§ Extracted lines:
__________________________________________________

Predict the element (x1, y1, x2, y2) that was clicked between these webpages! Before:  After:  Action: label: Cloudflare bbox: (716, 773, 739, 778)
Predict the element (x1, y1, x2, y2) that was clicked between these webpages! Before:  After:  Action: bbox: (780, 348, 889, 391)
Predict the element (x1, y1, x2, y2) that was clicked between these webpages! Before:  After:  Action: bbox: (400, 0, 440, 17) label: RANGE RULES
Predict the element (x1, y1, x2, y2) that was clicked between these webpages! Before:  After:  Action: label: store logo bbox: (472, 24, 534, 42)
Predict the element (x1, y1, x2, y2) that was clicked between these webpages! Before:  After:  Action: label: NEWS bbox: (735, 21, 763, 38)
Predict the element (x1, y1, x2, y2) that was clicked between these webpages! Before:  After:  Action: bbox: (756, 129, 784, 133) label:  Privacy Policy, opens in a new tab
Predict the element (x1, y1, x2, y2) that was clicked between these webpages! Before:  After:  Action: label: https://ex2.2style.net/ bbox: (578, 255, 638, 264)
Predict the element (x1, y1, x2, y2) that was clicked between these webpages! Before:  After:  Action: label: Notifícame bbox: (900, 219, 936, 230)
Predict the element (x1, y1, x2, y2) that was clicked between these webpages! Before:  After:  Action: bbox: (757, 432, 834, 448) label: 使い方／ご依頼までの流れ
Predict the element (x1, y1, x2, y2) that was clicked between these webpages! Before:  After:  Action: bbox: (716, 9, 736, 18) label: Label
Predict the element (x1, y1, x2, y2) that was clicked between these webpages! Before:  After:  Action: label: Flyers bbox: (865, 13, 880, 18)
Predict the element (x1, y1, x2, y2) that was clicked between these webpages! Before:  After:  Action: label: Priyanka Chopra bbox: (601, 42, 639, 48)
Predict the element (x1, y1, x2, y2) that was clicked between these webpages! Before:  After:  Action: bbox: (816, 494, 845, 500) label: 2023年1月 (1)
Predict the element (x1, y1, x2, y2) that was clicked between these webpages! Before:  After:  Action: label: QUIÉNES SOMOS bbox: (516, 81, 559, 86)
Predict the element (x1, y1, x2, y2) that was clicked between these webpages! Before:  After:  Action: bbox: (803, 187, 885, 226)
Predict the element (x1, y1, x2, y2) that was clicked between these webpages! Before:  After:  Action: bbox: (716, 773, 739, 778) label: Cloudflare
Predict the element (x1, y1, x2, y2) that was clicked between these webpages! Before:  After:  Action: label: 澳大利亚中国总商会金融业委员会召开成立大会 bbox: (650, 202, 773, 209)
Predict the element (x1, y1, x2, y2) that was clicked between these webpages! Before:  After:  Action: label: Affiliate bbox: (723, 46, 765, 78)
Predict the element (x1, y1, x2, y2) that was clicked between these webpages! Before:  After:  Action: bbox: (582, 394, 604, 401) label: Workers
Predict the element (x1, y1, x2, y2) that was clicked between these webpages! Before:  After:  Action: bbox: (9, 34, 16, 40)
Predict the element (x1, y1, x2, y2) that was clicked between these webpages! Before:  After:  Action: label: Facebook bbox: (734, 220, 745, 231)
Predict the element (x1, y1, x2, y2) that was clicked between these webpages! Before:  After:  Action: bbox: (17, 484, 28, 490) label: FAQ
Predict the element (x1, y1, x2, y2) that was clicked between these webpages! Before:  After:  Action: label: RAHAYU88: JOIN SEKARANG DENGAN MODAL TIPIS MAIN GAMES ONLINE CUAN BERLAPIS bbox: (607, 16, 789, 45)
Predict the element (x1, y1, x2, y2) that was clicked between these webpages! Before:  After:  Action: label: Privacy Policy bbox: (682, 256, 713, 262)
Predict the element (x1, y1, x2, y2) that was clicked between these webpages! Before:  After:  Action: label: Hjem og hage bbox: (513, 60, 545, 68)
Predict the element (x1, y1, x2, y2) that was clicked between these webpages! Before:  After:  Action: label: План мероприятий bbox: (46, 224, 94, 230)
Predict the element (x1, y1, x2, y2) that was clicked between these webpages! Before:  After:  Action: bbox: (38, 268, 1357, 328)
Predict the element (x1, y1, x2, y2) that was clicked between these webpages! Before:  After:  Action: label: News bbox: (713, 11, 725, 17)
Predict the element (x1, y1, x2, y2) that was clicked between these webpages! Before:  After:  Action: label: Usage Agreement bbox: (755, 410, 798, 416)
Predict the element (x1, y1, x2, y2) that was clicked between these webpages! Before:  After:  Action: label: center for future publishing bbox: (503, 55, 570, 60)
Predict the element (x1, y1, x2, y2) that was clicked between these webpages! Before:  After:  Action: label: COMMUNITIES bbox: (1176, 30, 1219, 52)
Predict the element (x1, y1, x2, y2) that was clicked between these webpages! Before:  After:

__________________________________________________

§ STATED GOAL: Copy out the lines above word for word, every one of them.

§ RESULT OF THE EXERCISE:
Predict the element (x1, y1, x2, y2) that was clicked between these webpages! Before:  After:  Action: label: Cloudflare bbox: (716, 773, 739, 778)
Predict the element (x1, y1, x2, y2) that was clicked between these webpages! Before:  After:  Action: bbox: (780, 348, 889, 391)
Predict the element (x1, y1, x2, y2) that was clicked between these webpages! Before:  After:  Action: bbox: (400, 0, 440, 17) label: RANGE RULES
Predict the element (x1, y1, x2, y2) that was clicked between these webpages! Before:  After:  Action: label: store logo bbox: (472, 24, 534, 42)
Predict the element (x1, y1, x2, y2) that was clicked between these webpages! Before:  After:  Action: label: NEWS bbox: (735, 21, 763, 38)
Predict the element (x1, y1, x2, y2) that was clicked between these webpages! Before:  After:  Action: bbox: (756, 129, 784, 133) label:  Privacy Policy, opens in a new tab
Predict the element (x1, y1, x2, y2) that was clicked between these webpages! Before:  After:  Action: label: https://ex2.2style.net/ bbox: (578, 255, 638, 264)
Predict the element (x1, y1, x2, y2) that was clicked between these webpages! Before:  After:  Action: label: Notifícame bbox: (900, 219, 936, 230)
Predict the element (x1, y1, x2, y2) that was clicked between these webpages! Before:  After:  Action: bbox: (757, 432, 834, 448) label: 使い方／ご依頼までの流れ
Predict the element (x1, y1, x2, y2) that was clicked between these webpages! Before:  After:  Action: bbox: (716, 9, 736, 18) label: Label
Predict the element (x1, y1, x2, y2) that was clicked between these webpages! Before:  After:  Action: label: Flyers bbox: (865, 13, 880, 18)
Predict the element (x1, y1, x2, y2) that was clicked between these webpages! Before:  After:  Action: label: Priyanka Chopra bbox: (601, 42, 639, 48)
Predict the element (x1, y1, x2, y2) that was clicked between these webpages! Before:  After:  Action: bbox: (816, 494, 845, 500) label: 2023年1月 (1)
Predict the element (x1, y1, x2, y2) that was clicked between these webpages! Before:  After:  Action: label: QUIÉNES SOMOS bbox: (516, 81, 559, 86)
Predict the element (x1, y1, x2, y2) that was clicked between these webpages! Before:  After:  Action: bbox: (803, 187, 885, 226)
Predict the element (x1, y1, x2, y2) that was clicked between these webpages! Before:  After:  Action: bbox: (716, 773, 739, 778) label: Cloudflare
Predict the element (x1, y1, x2, y2) that was clicked between these webpages! Before:  After:  Action: label: 澳大利亚中国总商会金融业委员会召开成立大会 bbox: (650, 202, 773, 209)
Predict the element (x1, y1, x2, y2) that was clicked between these webpages! Before:  After:  Action: label: Affiliate bbox: (723, 46, 765, 78)
Predict the element (x1, y1, x2, y2) that was clicked between these webpages! Before:  After:  Action: bbox: (582, 394, 604, 401) label: Workers
Predict the element (x1, y1, x2, y2) that was clicked between these webpages! Before:  After:  Action: bbox: (9, 34, 16, 40)
Predict the element (x1, y1, x2, y2) that was clicked between these webpages! Before:  After:  Action: label: Facebook bbox: (734, 220, 745, 231)
Predict the element (x1, y1, x2, y2) that was clicked between these webpages! Before:  After:  Action: bbox: (17, 484, 28, 490) label: FAQ
Predict the element (x1, y1, x2, y2) that was clicked between these webpages! Before:  After:  Action: label: RAHAYU88: JOIN SEKARANG DENGAN MODAL TIPIS MAIN GAMES ONLINE CUAN BERLAPIS bbox: (607, 16, 789, 45)
Predict the element (x1, y1, x2, y2) that was clicked between these webpages! Before:  After:  Action: label: Privacy Policy bbox: (682, 256, 713, 262)
Predict the element (x1, y1, x2, y2) that was clicked between these webpages! Before:  After:  Action: label: Hjem og hage bbox: (513, 60, 545, 68)
Predict the element (x1, y1, x2, y2) that was clicked between these webpages! Before:  After:  Action: label: План мероприятий bbox: (46, 224, 94, 230)
Predict the element (x1, y1, x2, y2) that was clicked between these webpages! Before:  After:  Action: bbox: (38, 268, 1357, 328)
Predict the element (x1, y1, x2, y2) that was clicked between these webpages! Before:  After:  Action: label: News bbox: (713, 11, 725, 17)
Predict the element (x1, y1, x2, y2) that was clicked between these webpages! Before:  After:  Action: label: Usage Agreement bbox: (755, 410, 798, 416)
Predict the element (x1, y1, x2, y2) that was clicked between these webpages! Before:  After:  Action: label: center for future publishing bbox: (503, 55, 570, 60)
Predict the element (x1, y1, x2, y2) that was clicked between these webpages! Before:  After:  Action: label: COMMUNITIES bbox: (1176, 30, 1219, 52)
Predict the element (x1, y1, x2, y2) that was clicked between these webpages! Before:  After:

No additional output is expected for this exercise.